→ Document text
┌──

Don't swallow Rust all at once... use a project to guide the features you learn

I have been learning Rust for a couple of years now. However, I don't use it full time (the company I work for uses Python) and Rust is just part of a SIDE PROJECT which has somehow gotten out of hands... it is relatively big now!

Choosing a project that is not too small has helped me a lot because it has helped me choose the features that I need to learn next. Rust is too big to swallow it all at once so developing tools or libraries that are not too small will naturally push to learn new specific Rust features. I have not touched Async, for instance, and I only recently realised that there were From and Into traits... but in the process I have learned about macros (Derive, Attribute and Proc ones), multithreading, random numbers, etc.

However, before your project

Assuming you know nothing about coding... This would go BEFORE starting a full project in Rust, unless—like mine—your project simple things that can help you get started (mine was a Matrix library).

Stage 0: Familiarise yourself with the tools

Grab a toy project that is mostly about math or something simple (numbers don't have pointer or lifetime issues). Learn to run at least these commands:

  • cargo test: Learn to write tests... unit tests and integration tests (in the tests directory), using the #[should_panic] attribute when needed.
  • cargo fmt
  • cargo doc: Learn to write docs
  • cargo build
  • cargo build --release (it is mandatory to ask about the --release flag on every question about performance, by the way)

└──

→ Material

┌──

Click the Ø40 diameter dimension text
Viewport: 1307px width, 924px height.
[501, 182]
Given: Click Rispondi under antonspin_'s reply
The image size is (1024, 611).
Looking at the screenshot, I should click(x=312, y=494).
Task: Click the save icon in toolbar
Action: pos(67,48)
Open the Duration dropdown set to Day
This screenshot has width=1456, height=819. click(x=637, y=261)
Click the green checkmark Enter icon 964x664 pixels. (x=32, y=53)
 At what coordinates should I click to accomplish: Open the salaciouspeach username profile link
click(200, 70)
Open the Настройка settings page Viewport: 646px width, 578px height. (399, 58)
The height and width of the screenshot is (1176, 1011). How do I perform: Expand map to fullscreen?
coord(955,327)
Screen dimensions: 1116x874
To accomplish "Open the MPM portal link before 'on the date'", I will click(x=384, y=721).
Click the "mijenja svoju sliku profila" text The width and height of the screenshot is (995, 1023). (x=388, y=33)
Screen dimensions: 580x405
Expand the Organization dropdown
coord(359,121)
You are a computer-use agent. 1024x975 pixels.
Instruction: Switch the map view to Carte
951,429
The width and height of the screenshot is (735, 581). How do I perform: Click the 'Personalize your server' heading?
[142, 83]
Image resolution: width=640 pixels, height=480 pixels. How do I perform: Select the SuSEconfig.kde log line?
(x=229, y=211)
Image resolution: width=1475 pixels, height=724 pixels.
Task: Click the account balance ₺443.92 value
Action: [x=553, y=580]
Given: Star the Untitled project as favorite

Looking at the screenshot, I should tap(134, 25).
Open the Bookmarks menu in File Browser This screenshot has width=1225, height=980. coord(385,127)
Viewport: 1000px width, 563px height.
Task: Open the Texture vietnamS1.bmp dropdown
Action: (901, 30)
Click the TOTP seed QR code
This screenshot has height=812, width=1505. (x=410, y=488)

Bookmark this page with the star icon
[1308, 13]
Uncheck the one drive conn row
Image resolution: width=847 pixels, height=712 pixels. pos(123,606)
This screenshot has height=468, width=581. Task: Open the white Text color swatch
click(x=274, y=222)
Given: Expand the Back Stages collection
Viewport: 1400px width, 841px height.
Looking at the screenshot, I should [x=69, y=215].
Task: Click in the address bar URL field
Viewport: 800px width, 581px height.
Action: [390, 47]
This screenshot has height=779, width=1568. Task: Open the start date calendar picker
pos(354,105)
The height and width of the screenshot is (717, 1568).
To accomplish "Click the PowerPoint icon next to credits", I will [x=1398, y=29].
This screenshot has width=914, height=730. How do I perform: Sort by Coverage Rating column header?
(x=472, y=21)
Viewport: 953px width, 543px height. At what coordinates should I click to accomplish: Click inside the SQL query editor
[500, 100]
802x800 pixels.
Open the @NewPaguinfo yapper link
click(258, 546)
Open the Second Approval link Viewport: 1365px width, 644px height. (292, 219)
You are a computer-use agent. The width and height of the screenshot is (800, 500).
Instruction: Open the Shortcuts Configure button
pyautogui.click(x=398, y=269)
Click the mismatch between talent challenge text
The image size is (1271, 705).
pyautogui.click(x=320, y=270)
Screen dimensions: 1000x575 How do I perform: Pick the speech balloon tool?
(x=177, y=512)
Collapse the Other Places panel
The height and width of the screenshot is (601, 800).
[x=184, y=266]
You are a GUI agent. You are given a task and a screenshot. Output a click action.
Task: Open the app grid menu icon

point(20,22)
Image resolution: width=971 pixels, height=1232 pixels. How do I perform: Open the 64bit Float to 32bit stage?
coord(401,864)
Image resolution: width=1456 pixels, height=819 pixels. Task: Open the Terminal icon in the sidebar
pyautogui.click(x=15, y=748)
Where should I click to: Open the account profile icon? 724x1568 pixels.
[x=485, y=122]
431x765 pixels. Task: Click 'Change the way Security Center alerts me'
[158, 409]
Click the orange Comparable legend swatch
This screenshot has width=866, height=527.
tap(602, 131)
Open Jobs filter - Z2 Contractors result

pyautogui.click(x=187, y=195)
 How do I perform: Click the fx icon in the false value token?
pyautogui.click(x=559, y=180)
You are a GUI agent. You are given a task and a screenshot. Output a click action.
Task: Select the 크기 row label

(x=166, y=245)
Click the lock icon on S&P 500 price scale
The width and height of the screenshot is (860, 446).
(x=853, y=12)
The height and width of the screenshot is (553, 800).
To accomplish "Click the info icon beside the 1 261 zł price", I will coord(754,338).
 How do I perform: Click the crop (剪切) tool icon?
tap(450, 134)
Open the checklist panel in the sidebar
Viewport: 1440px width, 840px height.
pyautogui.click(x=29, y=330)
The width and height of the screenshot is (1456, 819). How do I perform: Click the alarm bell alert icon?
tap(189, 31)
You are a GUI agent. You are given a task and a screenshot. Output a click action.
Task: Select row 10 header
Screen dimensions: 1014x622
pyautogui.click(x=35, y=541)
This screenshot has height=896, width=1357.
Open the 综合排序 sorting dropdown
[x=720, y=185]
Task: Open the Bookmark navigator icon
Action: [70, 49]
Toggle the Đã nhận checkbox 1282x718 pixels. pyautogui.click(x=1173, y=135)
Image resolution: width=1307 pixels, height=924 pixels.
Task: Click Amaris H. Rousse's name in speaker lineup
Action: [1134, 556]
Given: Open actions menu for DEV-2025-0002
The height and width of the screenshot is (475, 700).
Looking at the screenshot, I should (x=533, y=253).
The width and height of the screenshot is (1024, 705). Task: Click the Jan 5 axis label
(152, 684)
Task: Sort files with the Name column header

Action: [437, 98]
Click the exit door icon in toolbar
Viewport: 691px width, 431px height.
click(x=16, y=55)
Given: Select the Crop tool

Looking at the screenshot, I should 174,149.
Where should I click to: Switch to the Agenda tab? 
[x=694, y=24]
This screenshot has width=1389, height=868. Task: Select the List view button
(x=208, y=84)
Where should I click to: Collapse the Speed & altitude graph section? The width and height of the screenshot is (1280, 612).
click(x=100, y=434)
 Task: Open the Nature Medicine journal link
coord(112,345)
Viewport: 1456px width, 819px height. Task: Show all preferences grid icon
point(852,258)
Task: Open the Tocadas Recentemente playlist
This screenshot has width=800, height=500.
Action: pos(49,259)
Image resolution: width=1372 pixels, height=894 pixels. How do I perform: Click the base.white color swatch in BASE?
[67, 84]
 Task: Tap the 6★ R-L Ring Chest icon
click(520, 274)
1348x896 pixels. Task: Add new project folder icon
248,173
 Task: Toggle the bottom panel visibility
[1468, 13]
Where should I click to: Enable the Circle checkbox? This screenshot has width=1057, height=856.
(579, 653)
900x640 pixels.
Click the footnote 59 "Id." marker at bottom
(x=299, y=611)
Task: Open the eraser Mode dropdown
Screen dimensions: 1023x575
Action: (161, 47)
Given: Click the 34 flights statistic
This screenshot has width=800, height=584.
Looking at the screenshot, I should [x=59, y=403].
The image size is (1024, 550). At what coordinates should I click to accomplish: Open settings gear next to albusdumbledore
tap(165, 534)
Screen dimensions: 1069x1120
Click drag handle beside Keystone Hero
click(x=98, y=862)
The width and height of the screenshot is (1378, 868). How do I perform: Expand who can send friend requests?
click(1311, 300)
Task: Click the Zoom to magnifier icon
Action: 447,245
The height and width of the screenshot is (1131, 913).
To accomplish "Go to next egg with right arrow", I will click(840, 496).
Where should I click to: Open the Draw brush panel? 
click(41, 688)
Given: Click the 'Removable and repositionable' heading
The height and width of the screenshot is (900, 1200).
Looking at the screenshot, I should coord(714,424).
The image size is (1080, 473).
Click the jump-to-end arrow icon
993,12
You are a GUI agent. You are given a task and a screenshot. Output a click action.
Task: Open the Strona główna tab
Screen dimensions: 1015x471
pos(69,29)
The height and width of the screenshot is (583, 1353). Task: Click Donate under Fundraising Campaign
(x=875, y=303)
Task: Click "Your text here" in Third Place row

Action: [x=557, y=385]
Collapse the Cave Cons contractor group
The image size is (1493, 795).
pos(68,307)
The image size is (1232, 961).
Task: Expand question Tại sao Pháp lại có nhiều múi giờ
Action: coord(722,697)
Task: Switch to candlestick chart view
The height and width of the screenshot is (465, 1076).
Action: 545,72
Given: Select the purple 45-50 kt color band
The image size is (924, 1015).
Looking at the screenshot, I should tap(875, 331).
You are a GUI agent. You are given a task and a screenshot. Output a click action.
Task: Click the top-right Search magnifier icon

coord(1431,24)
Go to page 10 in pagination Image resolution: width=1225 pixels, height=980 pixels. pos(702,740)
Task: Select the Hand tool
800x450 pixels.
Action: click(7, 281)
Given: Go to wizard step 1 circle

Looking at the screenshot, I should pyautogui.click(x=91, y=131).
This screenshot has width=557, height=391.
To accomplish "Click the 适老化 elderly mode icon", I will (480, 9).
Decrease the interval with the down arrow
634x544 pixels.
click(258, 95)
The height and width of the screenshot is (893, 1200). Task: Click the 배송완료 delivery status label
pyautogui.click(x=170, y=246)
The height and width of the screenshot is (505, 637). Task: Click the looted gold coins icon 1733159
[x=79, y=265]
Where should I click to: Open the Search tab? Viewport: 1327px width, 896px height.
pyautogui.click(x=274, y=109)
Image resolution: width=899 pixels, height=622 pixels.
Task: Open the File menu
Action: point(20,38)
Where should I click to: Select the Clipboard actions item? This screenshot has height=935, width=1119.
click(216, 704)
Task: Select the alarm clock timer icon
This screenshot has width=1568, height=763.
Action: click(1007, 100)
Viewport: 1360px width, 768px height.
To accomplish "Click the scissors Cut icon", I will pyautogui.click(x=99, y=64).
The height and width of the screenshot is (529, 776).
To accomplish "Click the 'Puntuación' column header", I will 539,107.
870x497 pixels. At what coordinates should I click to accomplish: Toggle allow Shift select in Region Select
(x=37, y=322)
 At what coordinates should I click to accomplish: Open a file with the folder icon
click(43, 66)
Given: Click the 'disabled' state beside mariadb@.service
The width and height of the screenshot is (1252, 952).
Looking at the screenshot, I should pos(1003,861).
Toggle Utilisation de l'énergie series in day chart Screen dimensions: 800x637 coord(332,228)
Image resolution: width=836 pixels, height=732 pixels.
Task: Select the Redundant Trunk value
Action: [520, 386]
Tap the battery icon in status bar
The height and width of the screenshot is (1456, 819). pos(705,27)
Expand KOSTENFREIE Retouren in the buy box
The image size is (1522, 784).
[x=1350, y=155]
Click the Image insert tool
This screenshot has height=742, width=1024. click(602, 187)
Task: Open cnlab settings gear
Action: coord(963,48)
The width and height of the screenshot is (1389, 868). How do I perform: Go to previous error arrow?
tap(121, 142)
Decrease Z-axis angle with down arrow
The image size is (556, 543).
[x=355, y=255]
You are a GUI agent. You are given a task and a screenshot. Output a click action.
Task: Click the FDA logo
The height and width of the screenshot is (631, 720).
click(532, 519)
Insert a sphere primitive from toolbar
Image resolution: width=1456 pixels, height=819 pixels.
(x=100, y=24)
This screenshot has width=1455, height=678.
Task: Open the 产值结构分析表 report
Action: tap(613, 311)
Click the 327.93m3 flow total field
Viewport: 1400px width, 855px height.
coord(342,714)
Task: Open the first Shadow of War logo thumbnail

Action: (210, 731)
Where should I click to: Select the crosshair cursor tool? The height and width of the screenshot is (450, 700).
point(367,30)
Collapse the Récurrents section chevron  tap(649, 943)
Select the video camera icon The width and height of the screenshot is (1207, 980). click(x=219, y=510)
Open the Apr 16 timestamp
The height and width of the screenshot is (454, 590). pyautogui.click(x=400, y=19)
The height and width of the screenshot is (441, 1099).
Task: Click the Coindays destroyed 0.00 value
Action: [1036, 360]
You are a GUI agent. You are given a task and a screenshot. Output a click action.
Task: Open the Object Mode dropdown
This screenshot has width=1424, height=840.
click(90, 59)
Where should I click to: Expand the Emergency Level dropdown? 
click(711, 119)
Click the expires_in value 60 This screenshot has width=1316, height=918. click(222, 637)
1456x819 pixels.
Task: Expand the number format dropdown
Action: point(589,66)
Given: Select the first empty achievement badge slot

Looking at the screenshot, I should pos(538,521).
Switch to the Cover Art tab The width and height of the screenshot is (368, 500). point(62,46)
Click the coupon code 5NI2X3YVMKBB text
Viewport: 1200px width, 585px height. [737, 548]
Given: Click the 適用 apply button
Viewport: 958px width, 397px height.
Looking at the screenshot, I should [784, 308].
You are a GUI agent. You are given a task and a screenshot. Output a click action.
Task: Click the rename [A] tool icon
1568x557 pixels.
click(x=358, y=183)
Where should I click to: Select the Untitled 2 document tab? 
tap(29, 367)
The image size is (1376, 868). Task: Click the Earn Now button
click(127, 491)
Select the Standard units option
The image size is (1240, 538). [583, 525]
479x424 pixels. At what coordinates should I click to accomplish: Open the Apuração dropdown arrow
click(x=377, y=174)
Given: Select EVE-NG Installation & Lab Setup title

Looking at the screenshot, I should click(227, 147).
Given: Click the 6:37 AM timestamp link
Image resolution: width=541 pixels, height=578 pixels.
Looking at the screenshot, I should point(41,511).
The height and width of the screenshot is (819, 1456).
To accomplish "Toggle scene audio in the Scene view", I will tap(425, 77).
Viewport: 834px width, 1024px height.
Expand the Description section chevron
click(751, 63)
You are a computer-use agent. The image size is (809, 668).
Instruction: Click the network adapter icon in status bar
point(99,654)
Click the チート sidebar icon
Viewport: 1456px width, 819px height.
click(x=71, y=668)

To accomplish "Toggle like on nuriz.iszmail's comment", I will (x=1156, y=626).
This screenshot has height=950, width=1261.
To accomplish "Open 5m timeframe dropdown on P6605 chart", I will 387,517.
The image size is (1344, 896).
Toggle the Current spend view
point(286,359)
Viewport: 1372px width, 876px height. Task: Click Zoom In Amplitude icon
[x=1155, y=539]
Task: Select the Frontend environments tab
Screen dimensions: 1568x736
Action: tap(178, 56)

└──

→ Tasks to perform
(A) Condense the paragraph of the post on learning Rust that begins "Choosing a project that is not too small" into a shorter version that keeps its main facts.
(B) In the post on learning Rust, swap "toy project" for "practice project" and write out the passage from "Stage 0: Familiarise" to "by the way)" with that change.
The listing was taken from a different source than the post on learning Rust.

→ Solutions below
(A) Working on a project of decent size shows which Rust features to learn next, because the language is too big to take in all at once. The writer has not yet touched Async and only recently found out about the From and Into traits, but has picked up macros (Derive, Attribute and Proc), multithreading and random numbers along the way.

(B)
Stage 0: Familiarise yourself with the tools

Grab a practice project that is mostly about math or something simple (numbers don't have pointer or lifetime issues). Learn to run at least these commands:

  • cargo test: Learn to write tests... unit tests and integration tests (in the tests directory), using the #[should_panic] attribute when needed.
  • cargo fmt
  • cargo doc: Learn to write docs
  • cargo build
  • cargo build --release (it is mandatory to ask about the --release flag on every question about performance, by the way)